18:28
Brief
For The Record
Georgia GOP Senate bill would ease voter challenges despite possible federal law conflict
A contingent of Georgia Republican lawmakers is pursuing election legislation relitigating 2021’s sweeping voting law overhaul that was spurred by baseless claims that former President Donald Trump lost Georgia’s 2020 election due to fraudulent absentee ballots and voters casting illegal ballots.
The most controversial election bill of the 2023 legislative session so far is Senate Bill 221 that advanced through a Senate Ethics Committee Tuesday night after a flurry of amendments and doubts were raised about whether it could pass legal muster. The 20-page bill would ban counties from offering absentee drop boxes, expand the opportunity for mass challenges of voter eligibility and spell out more security measures for ballots.
The legislation, sponsored by Ethics Committee Chairman and Sylvania Republican Max Burns, cleared the committee hurdle ahead of Monday’s Crossover Day, the deadline for bills to move from one of the Legislative chambers to create a clear path for approval this year.
Voting and civil rights organizations Fair Fight Action, ACLU of Georgia, Common Cause Georgia, and Progress GA say provisions in the measure would lower the bar to remove a voter from a county’s rolls and unfairly target election workers.
The bill would allow for a voter’s eligibility to be primarily challenged based on information found in a National Change of Address database that election experts on Tuesday labeled as unreliable.

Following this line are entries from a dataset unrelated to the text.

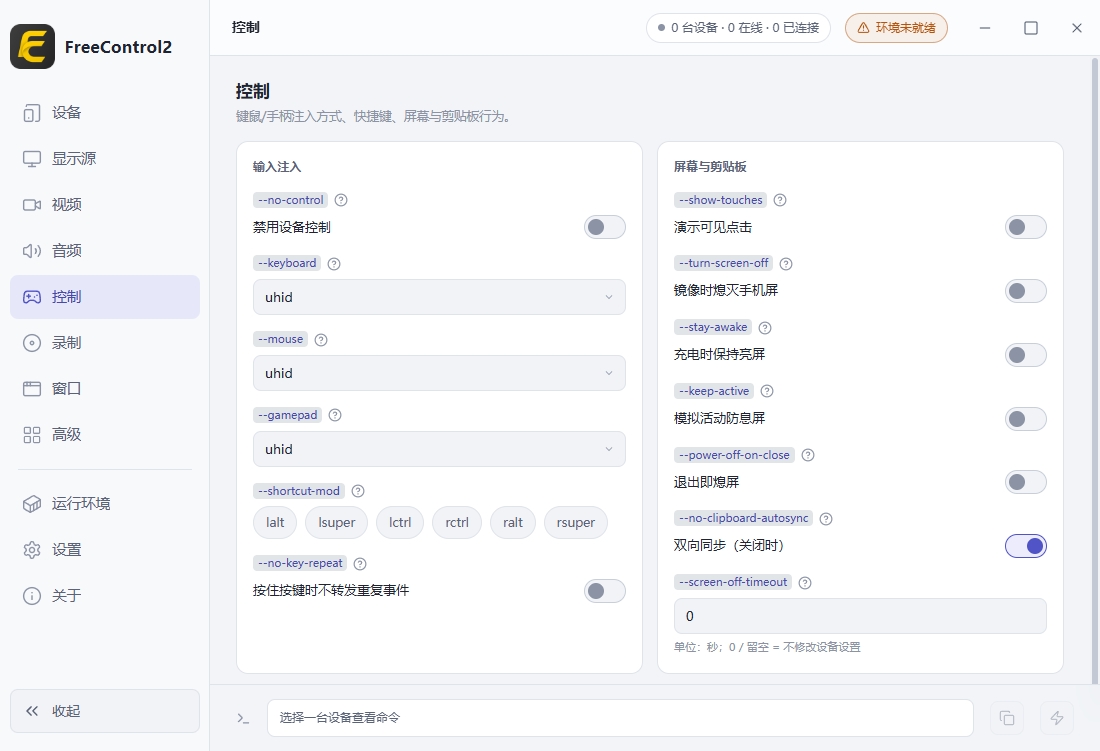Click the 环境未就绪 warning badge
1100x751 pixels.
pos(896,28)

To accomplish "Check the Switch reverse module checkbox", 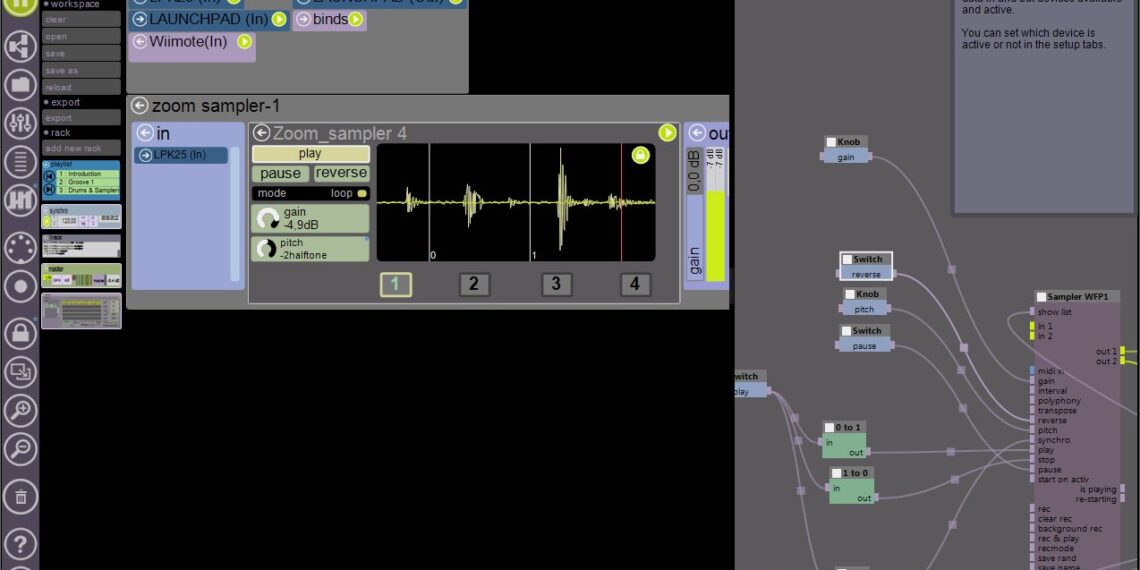I will click(x=847, y=260).
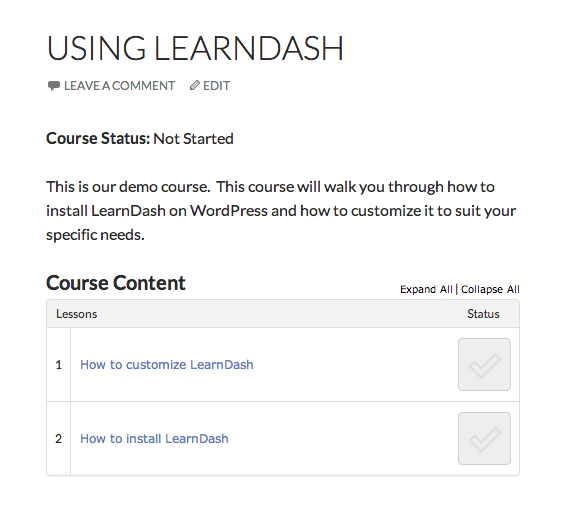Open the EDIT link under the title

216,86
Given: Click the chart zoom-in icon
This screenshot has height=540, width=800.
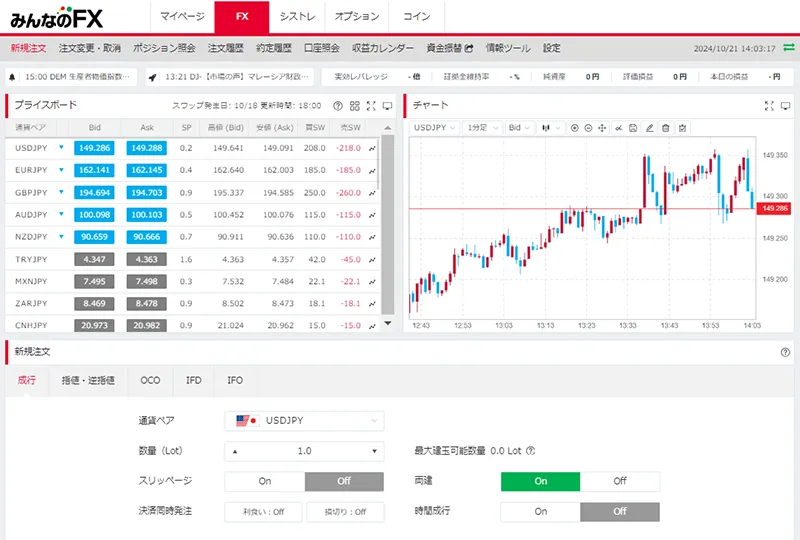Looking at the screenshot, I should pos(574,128).

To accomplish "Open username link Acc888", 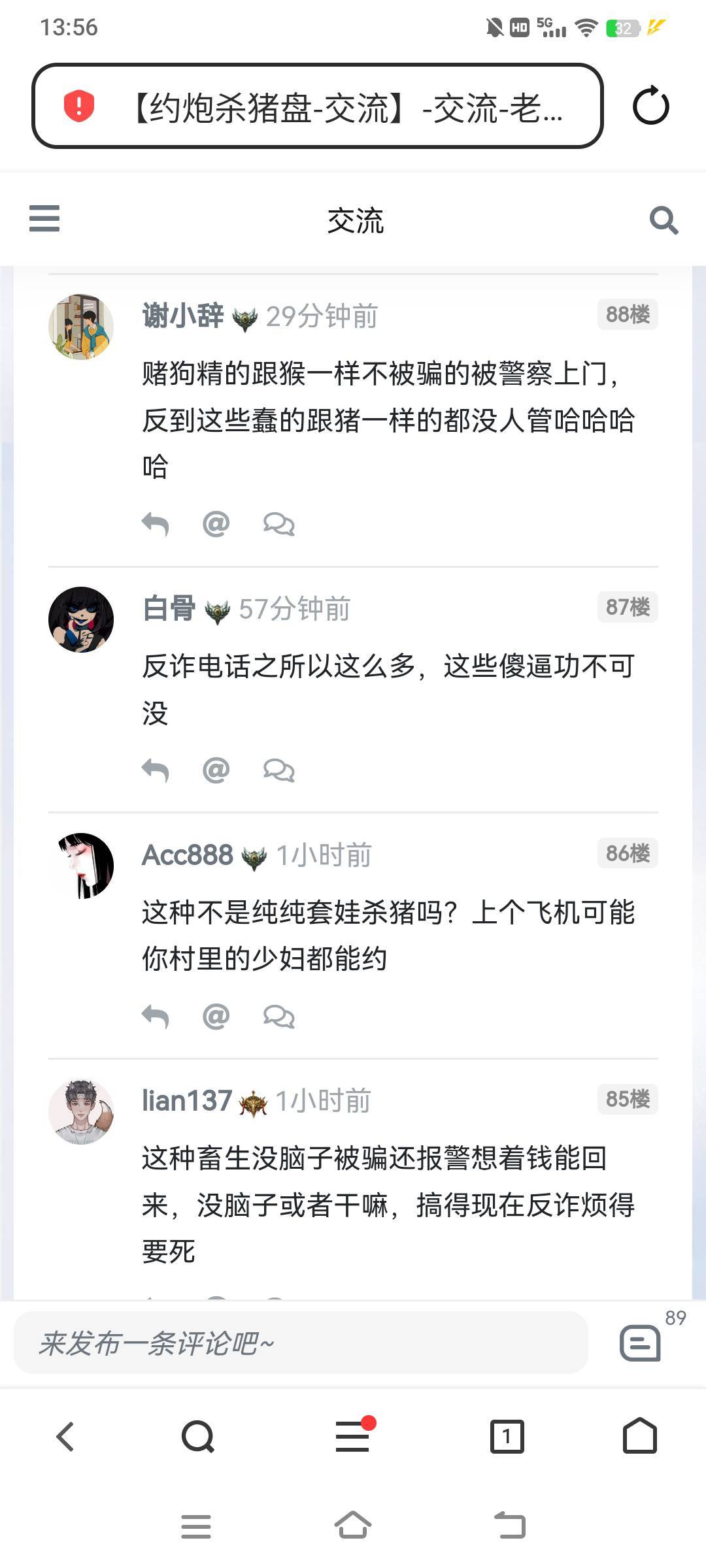I will click(x=188, y=855).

The voting rights coalition said it is particularly worrisome that the legislation undermines the rights of voters and further emboldens the frivolous and largely rejected past challenges to voters’ eligibility.
Esosa Osa, deputy executive director for Fair Fight Action, says this year’s bill is a continuation of the Republican-backed sweeping election law overhaul Senate Bill 202 passed just months after the 2020 presidential election.
“Georgia Republicans, who touted the effectiveness of elections last year and even pushed to limit challenges, have capitulated to extremists and renewed attacks on our democracy by giving unprecedented power to conspiracy theorists one day after data came out that exposed the discriminatory impact of their baseless voter challenges,” Osa said in a statement.
The bill provides that a voter can be disqualified through address databases published by the U.S. Postal Service backed with at least one other factor, which could range from insurance changes to a person providing “reasonably reliable evidence” in a sworn statement.
State election director Blake Evans was among the witnesses who testified at Tuesday’s committee meeting about concerns that the bill could run afoul of a federal voter registration act by not going through the proper channels to confirm where a voter lives and that the change of address database is unreliable.
Mass voter challenges became more common following the 2020 presidential election as the right-wing voter watchdog group True the Vote teamed up with the Georgia Republican Party on a campaign to cast doubt on the eligibility of hundreds of thousands of Georgia voters.
The new legislation aims to clarify areas that have been questioned in order to ensure that all 159 counties comply with Georgia law, Burns said at this week’s committee meeting.
“You’ll notice that we dealt a lot with ballot security, a lot with ballot access, digital ballot access, and we dealt with voter challenges,” he said. “If you have not changed your permanent residency, the fact that your name appears on the change of address registry is not sufficient grounds to be challenged.”
The types of election workers allowed to enter a secure room where ballots are stored is spelled out, as well as a chain of custody protocol that requires blank ballots to be placed in sealed containers and two people to sign a transfer form when the ballots are transported between voting precincts.
Prosecutors could not be held liable for misconduct if they make a good faith effort to investigate allegations of violations of election laws, under Burns’ proposal.
The bill also includes a requirement that poll workers must be U.S. citizens and “judicious, intelligent and upright.”
Tiffany Muller, president of End Citizens United // Let America Vote Action Fund, urged Georgia lawmakers to reject Burns’ election legislation.
“From lowering evidentiary standards for challenging election results, to outlawing the use of drop boxes, to empowering conspiracy theorists, SB 221 is a downright assault on the freedom to vote in Georgia,” she said in a statement. “The Republicans aren’t even being coy that this bill is in direct response to the fact that more and more people of color are casting their votes and making their voices heard. Instead of winning elections on merit and ideas, they’re attempting to maintain their grip on power by changing the rules.”
Several other election-related bills have been introduced during this session, including two local GOP-sponsored bills that organizations like Black Voters Matter claim are a coordinated effort to reduce the number of Black school board members on election boards in Ware County and Macon-Bibb County.
In House Bill 422 and Senate Bill 227, election board members would be appointed by the Ware and Macon-Bibb county commissions rather than by the main political parties and election board chairman.